Anthem-For-Doomed-Youth

Der Mythos ist so groß.

Größer als das musikalische Schaffen.

Und was vor elf Jahren funktioniert hat, funktioniert elf Jahre später ebenso.

Man muss also keine böse Zunge besitzen, um bei den jüngsten Konzertabsagen auch ein wenig Kalkül mitzuschmecken.

Über da letzte Jahrzehnt hat Pete Doherty, der neuerdings Peter genannt werden will,

seinen Ruhm vor allem durch seine chaotische Beziehung (und dessen Nachklang) zum englischen Nationalheiligtum Kate Moss fast ins Unermessliche gesteigert.

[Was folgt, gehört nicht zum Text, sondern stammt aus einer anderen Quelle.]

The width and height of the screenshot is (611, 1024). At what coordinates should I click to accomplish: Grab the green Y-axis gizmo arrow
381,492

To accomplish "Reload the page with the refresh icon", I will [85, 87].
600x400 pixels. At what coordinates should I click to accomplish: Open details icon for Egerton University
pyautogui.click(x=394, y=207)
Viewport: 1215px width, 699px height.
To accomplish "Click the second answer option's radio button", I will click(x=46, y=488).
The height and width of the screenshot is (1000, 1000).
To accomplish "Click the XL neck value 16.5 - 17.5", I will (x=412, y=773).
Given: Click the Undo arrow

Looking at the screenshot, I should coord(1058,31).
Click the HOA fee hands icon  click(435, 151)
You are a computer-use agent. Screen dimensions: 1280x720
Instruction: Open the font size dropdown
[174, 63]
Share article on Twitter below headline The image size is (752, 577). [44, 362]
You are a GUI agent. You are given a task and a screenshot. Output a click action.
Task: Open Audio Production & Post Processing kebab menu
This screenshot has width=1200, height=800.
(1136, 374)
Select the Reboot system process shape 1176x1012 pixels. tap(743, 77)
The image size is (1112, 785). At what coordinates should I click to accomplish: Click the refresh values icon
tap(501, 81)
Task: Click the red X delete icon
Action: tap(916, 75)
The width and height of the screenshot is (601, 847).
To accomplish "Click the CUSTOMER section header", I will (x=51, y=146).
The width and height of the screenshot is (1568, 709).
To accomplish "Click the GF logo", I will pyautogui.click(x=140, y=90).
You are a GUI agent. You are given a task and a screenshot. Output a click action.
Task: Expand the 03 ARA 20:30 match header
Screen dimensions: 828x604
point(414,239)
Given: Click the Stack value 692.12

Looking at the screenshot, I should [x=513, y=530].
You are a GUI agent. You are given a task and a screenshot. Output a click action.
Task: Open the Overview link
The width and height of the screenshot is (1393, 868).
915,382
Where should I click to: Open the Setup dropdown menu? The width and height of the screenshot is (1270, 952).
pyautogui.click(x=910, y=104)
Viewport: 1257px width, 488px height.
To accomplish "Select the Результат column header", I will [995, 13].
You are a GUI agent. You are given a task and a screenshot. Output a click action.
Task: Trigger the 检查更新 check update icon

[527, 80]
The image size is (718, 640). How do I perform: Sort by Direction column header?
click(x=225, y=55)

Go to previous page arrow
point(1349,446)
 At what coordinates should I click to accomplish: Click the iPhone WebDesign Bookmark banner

Kaum ein Teenager der, den in Hexam geborenen und ehemaligen Studenten englischer Literatur nicht kennt.

Personenkult, der, nach ein paar ansehnlichen Werken, nun wieder unterfüttert werden muss.

Natürlich ist es traurig, dass ein so jungen Mensch immer wieder in die Fänge seiner Sucht zurückkatapultiert wird, doch tragischerweise drängt sich eine Frage auf:

„Wo wäre Pete(r) Doherty beruflich ohne sein ausschweifendes Leben?“

Ob er mit den Libertines so groß geworden wäre, dass jeder seine Musik und nicht seine Person kenne?

Ob sich die Libertines im Erfolg getrennt und er dem Starleben abgeschworen hätte?

Man weiss es nicht und letzen Endes ist es auch ganz egal, fest steht:

Es gibt ein neues gutes Album der Libertins, (vielleicht ihr bestes bis dato).

Und Peter Doherty scheint so fit, künstlerisch wieder aktiver sein zu dürfen.

Am Können war sowieso nie zu zweifeln.